Our industry is prone to fads and trends – some gimmicky, some genuinely backed by science. Although open-mindedness is key to success, there is often a tendency to get caught up in the hype of new training tools and overcomplicate the training process.
A coach must ensure that the athlete’s specific training needs come first.
Every rep, set and exercise should be strategically planned and executed, all contributing to one goal: enhanced sport performance. This means that in a strength and conditioning context, specificity must remain king! (1,2).
In this article, we discuss the need for a sport specific strength training approach.
In particular, we will discuss the importance of understanding periodisation, fatigue management and how fancy resistance training methodologies may negatively impact an athlete’s real sport practice and learning.
We will touch on how resistance training can either help or hinder athlete performance and why coaches must prescribe based on the individual athlete and his/her sporting needs.

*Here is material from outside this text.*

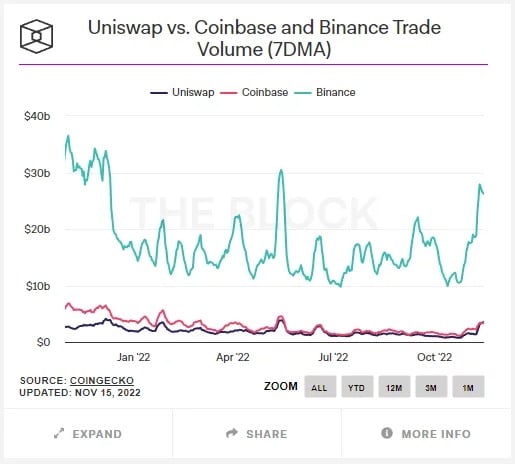This screenshot has width=515, height=464.
Task: Select the 3M zoom range
Action: point(431,387)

Servicing sport performance
Resistance training enhances sport performance through a plethora of physiological adaptations. Well-planned training contributes to improvements in performance outcomes such as:
- Force production
- Rate of Force Production or “explosiveness”
- Injury prevention
- Speed, acceleration and deceleration
- Movement efficiency
To ensure that a program ticks all these boxes, specificity must remain the highest priority (1,2).
But what is specificity?
Specificity means that a training program is tailored to the athlete and his/her individual sport. Above all, the program must aim to better prepare the athlete for the movement demands of his/her sport and support technical prowess. (3)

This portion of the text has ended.